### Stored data
--
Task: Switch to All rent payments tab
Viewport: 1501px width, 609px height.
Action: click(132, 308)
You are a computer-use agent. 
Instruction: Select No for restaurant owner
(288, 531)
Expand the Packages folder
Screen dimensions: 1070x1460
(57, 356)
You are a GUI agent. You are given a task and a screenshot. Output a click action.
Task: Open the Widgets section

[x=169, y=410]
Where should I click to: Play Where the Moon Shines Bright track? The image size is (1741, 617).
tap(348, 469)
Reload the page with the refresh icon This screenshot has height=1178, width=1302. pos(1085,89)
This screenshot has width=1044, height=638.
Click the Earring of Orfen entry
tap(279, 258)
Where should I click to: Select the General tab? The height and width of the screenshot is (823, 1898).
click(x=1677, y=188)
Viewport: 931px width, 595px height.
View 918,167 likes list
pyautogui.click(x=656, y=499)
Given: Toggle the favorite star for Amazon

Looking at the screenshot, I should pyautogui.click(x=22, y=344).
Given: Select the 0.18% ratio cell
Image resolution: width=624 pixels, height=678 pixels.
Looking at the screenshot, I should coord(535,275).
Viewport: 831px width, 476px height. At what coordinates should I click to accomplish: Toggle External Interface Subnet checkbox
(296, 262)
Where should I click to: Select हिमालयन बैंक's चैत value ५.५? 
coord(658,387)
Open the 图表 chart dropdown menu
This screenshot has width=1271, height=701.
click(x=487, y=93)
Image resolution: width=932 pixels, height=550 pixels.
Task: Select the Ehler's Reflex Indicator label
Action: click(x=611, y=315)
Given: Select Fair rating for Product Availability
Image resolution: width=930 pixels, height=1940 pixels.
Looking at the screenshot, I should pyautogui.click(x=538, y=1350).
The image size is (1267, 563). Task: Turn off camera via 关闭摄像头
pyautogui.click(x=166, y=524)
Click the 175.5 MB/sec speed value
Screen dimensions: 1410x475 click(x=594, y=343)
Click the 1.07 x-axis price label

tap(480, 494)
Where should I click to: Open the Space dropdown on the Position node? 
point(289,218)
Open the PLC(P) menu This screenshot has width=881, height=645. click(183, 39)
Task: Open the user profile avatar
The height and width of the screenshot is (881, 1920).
--
### WHAT THE EXERCISE ASKS
Could you copy out the data in full, exactly as it is written?

### REPLY TO THE TASK
Task: Switch to All rent payments tab
Viewport: 1501px width, 609px height.
Action: click(132, 308)
You are a computer-use agent. 
Instruction: Select No for restaurant owner
(288, 531)
Expand the Packages folder
Screen dimensions: 1070x1460
(57, 356)
You are a GUI agent. You are given a task and a screenshot. Output a click action.
Task: Open the Widgets section

[x=169, y=410]
Where should I click to: Play Where the Moon Shines Bright track? The image size is (1741, 617).
tap(348, 469)
Reload the page with the refresh icon This screenshot has height=1178, width=1302. pos(1085,89)
This screenshot has width=1044, height=638.
Click the Earring of Orfen entry
tap(279, 258)
Where should I click to: Select the General tab? The height and width of the screenshot is (823, 1898).
click(x=1677, y=188)
Viewport: 931px width, 595px height.
View 918,167 likes list
pyautogui.click(x=656, y=499)
Given: Toggle the favorite star for Amazon

Looking at the screenshot, I should pyautogui.click(x=22, y=344).
Given: Select the 0.18% ratio cell
Image resolution: width=624 pixels, height=678 pixels.
Looking at the screenshot, I should coord(535,275).
Viewport: 831px width, 476px height. At what coordinates should I click to accomplish: Toggle External Interface Subnet checkbox
(296, 262)
Where should I click to: Select हिमालयन बैंक's चैत value ५.५? 
coord(658,387)
Open the 图表 chart dropdown menu
This screenshot has width=1271, height=701.
click(x=487, y=93)
Image resolution: width=932 pixels, height=550 pixels.
Task: Select the Ehler's Reflex Indicator label
Action: click(x=611, y=315)
Given: Select Fair rating for Product Availability
Image resolution: width=930 pixels, height=1940 pixels.
Looking at the screenshot, I should pyautogui.click(x=538, y=1350).
The image size is (1267, 563). Task: Turn off camera via 关闭摄像头
pyautogui.click(x=166, y=524)
Click the 175.5 MB/sec speed value
Screen dimensions: 1410x475 click(x=594, y=343)
Click the 1.07 x-axis price label

tap(480, 494)
Where should I click to: Open the Space dropdown on the Position node? 
point(289,218)
Open the PLC(P) menu This screenshot has width=881, height=645. click(183, 39)
Task: Open the user profile avatar
The height and width of the screenshot is (881, 1920).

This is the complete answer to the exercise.